Thursday, November 3, 2011

Introduction

Preaching is a challenge and a gift.  It forces me to reflect on Scripture every week, to ask “what is God saying to me in this passage?”  “What is God saying to my people?”  To try to continually find new ways to tell over and over again the basic story of God’s love.  I’ve heard that each of us have but a few stories that are ours to tell.  Given this, how can any one preacher speak week after week to the same people without them being bored to tears by repetition?  And yet the stories need to be told over and over, every Sunday, in countless churches throughout the world by countless ministers.  I am but one small cog in this noble enterprise.  Preach I must with the words that are mine to give.  Still it remains a challenge to keep it fresh, keep it alive every week.

For years as a lay minister in the Roman Catholic Church, I reflected on the Catholic lectionary, preaching inconsistently whenever it was allowed. Now as a chaplain in a retirement community I have been preaching using the Revised Common Lectionary for over eleven years.  This means I have preached on the same readings over three times each to the same people.  Somehow I have always managed to come up with some words, some more inspiring than others.  I like the common lectionary, like the thought that on any given Sunday I am preaching on the same readings as hundreds of thousands of other ministers, and yet what I preach will be uniquely different as I am different and my congregation is different.  Still it is a challenge.

Over the past few years I thought about, prayed about, doing something different, maybe doing a series as other ministers I know have done.  I had yet to do any in-depths study of the psalms, so the idea of focusing on them intrigued me as a way to further my own education and hopefully give new life to my preaching.

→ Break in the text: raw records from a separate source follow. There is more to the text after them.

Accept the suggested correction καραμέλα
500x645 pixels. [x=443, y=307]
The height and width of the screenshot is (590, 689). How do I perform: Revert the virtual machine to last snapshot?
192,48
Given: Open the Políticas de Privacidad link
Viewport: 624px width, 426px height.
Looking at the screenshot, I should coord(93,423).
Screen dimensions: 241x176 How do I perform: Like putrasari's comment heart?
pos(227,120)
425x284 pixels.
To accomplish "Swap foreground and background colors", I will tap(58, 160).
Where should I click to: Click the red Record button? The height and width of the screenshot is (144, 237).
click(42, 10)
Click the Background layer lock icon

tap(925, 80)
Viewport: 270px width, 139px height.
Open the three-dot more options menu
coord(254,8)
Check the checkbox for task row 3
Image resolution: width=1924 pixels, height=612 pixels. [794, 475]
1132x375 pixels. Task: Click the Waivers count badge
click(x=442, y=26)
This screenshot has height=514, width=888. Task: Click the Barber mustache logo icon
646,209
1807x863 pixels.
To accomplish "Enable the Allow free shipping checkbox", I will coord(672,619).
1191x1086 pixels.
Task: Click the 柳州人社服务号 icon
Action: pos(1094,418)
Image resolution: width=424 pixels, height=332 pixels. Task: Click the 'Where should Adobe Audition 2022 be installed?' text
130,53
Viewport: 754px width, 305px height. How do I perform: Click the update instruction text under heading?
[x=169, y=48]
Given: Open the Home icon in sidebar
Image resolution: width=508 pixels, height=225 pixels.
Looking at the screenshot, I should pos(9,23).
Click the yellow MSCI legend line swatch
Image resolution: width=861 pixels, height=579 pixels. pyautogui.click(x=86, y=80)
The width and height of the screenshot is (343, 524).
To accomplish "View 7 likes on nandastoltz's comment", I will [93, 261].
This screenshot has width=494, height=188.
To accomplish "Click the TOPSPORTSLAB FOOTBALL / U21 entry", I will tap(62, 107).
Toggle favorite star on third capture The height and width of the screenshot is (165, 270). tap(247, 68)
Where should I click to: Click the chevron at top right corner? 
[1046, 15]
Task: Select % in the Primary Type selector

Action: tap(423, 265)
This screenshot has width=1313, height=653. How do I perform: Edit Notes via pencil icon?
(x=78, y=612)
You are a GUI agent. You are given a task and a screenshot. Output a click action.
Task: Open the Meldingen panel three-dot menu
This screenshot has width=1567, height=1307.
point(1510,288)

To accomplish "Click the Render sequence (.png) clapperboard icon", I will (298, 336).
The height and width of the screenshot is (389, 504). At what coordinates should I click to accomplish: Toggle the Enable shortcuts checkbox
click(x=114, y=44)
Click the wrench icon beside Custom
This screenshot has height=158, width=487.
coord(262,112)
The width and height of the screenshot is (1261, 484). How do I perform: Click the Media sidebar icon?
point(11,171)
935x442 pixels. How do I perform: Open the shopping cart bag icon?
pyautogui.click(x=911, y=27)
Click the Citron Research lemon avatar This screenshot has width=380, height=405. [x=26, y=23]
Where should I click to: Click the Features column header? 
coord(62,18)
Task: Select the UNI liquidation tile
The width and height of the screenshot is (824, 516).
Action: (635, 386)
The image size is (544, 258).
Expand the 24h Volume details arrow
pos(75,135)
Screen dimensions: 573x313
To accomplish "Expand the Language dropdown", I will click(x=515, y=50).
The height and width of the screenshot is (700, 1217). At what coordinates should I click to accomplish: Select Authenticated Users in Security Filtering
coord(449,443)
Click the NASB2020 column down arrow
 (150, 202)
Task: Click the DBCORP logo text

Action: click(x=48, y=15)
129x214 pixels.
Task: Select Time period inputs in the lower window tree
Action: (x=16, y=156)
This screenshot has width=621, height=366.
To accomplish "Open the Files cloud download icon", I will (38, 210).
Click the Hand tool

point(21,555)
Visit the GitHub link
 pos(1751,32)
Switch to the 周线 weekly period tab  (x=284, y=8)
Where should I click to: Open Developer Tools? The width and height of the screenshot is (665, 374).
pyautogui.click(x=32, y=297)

I went into a week-long seminar on preaching last August intent on getting insights on what others had done and maybe several months of sermon material.  While this didn’t happen quite the way I had planned - I didn’t come away with outlines and sermons in place - I came away with what I needed to make a beginning and that was enough.  And so, in August I made my beginning, starting with Psalm 1 with the intent of preaching my way through all 150 psalms.  In some ways an enormous undertaking, and yet, I have to write a sermon each week regardless, with the exception of the week we have a minister come for communion, so why not.  I figure it will take me over four years, doing three psalms a month, but week by week it will be done.

I am now up to Psalm 10.  It is giving me a new structure and new life for my sermons.  I still use the readings from the common lectionary as part of my reflection, picking those that fit the most with the psalm for that week.  In this way I get the best of both worlds:  a sermon series that incorporates the lectionary readings. 

Sermons are meant to be preached, they lose so much in the written form.  I usually follow an outline that leaves me freedom to add or delete based on the reactions of the congregation and the movement of the Spirit.  Yet I share them here in hope that my reflections will provide fodder for your own reflections.  Enjoy!